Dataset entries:
────────────────────────────────────────

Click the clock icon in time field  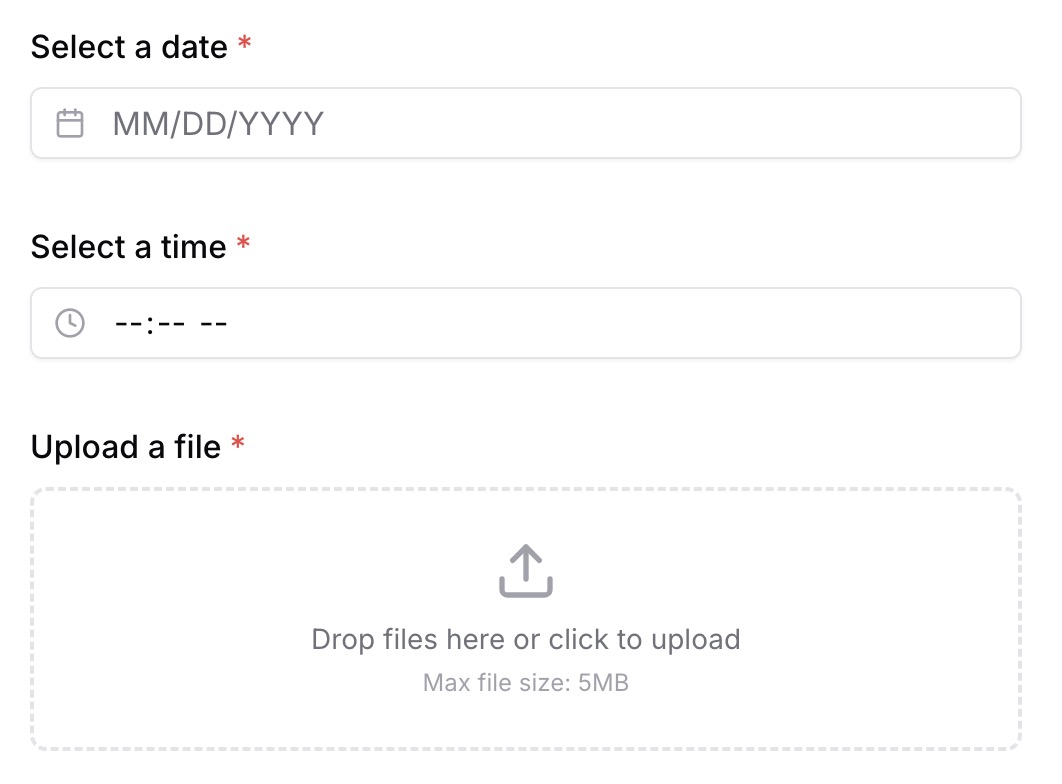pos(70,323)

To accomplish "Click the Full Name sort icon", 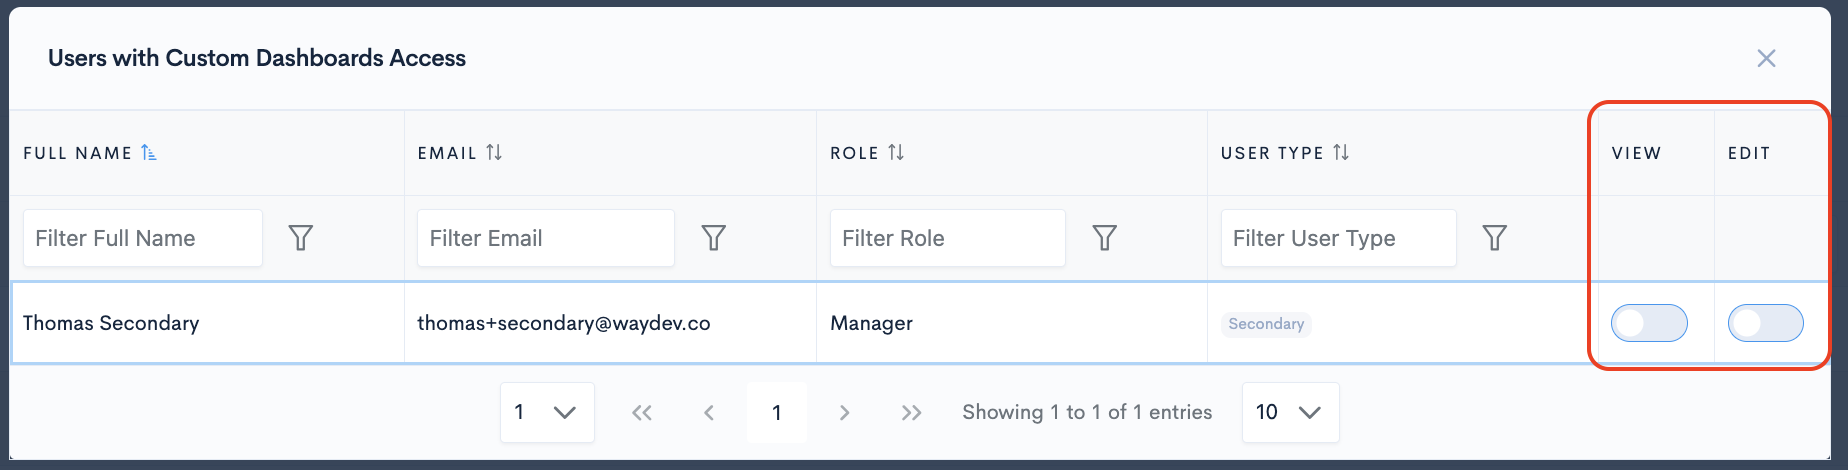I will pyautogui.click(x=148, y=153).
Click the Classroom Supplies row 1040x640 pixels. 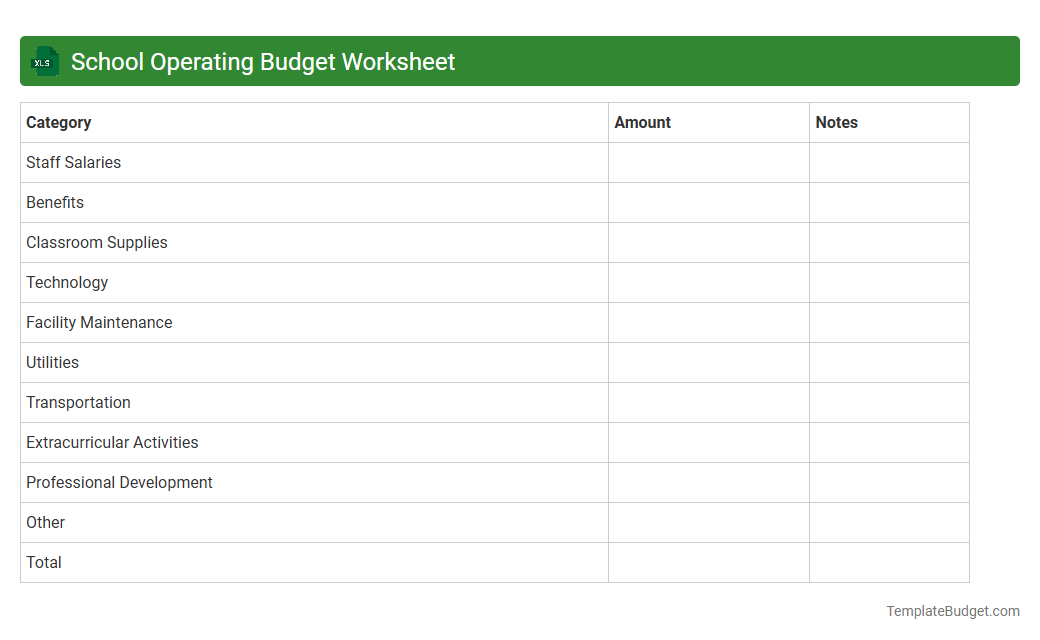click(97, 242)
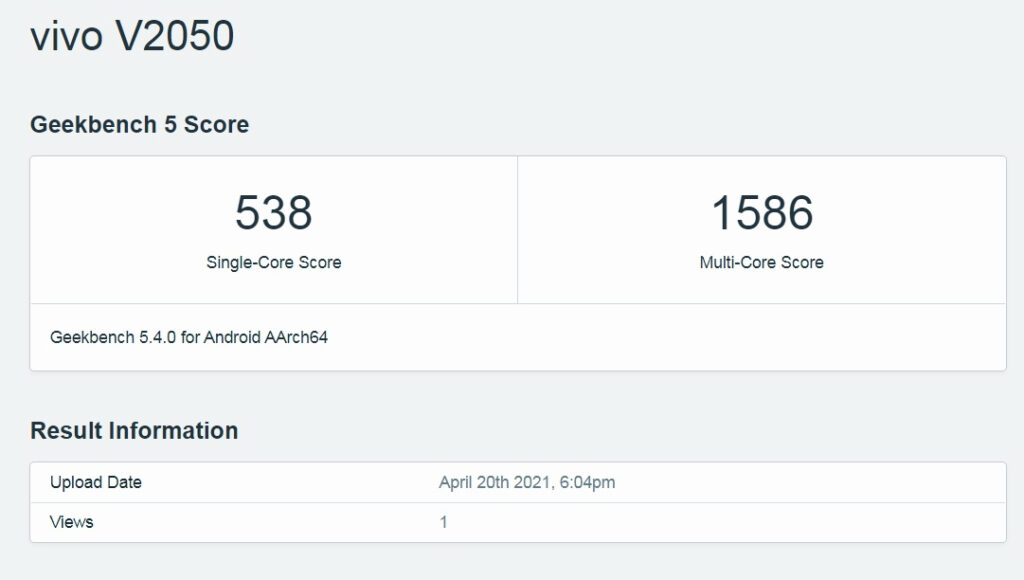1024x580 pixels.
Task: Select the Upload Date label text
Action: coord(96,482)
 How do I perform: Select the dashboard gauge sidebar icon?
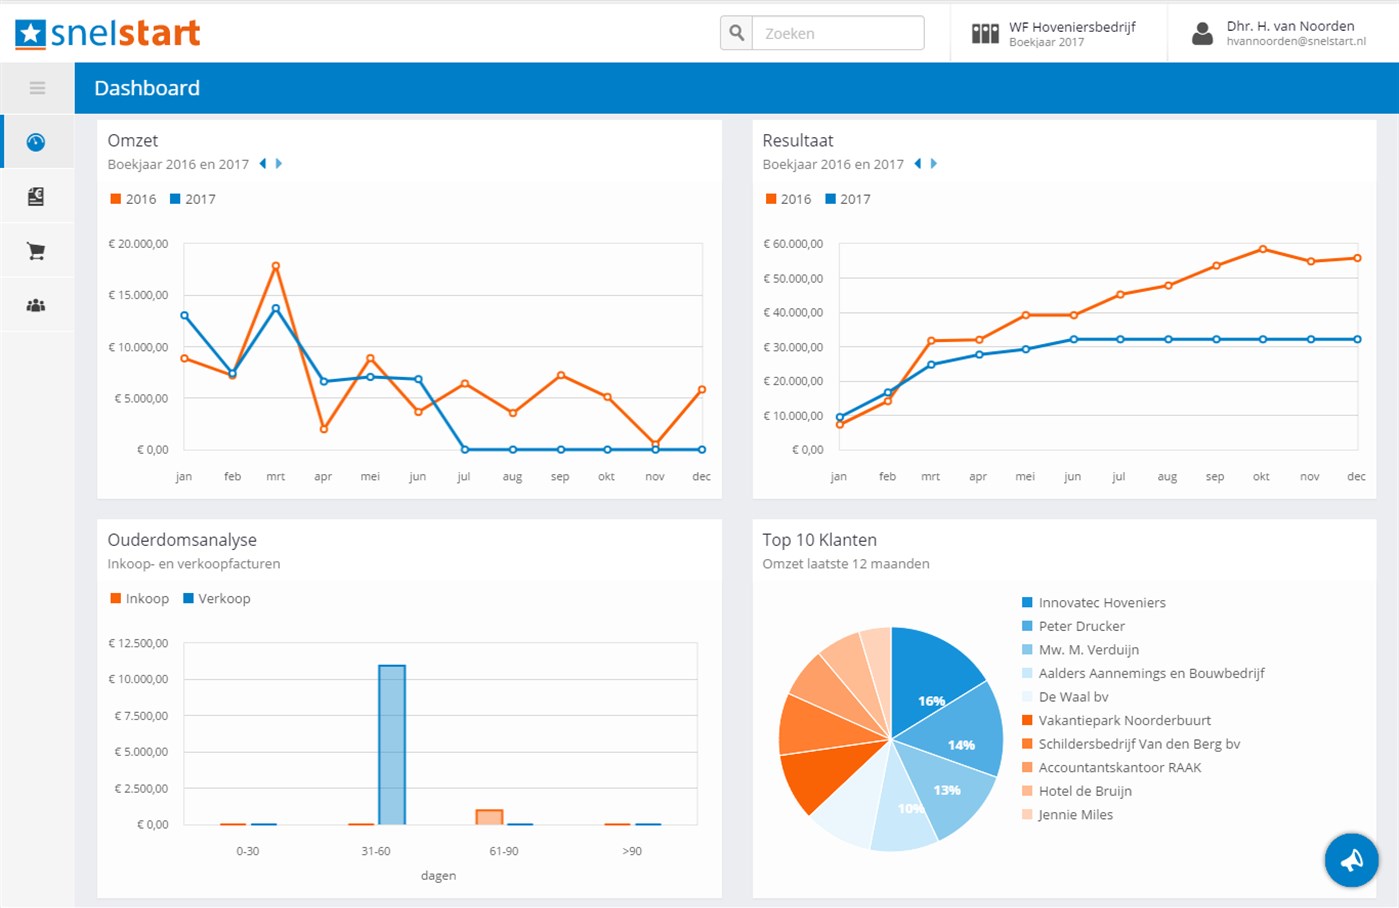[36, 142]
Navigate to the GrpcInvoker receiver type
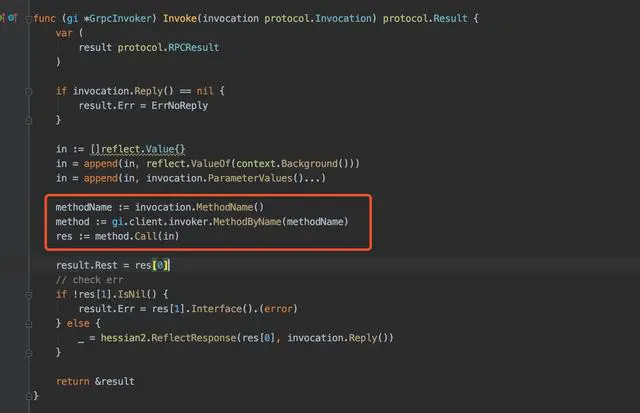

────────────────────────────────────────

BRIEF ::
Return word for word the line bearing "How do I perform: Select" and every later line of the entries, but none of the pictures.

WRITTEN REPLY ::
 How do I perform: Select the dashboard gauge sidebar icon?
[36, 142]
Navigate to the GrpcInvoker receiver type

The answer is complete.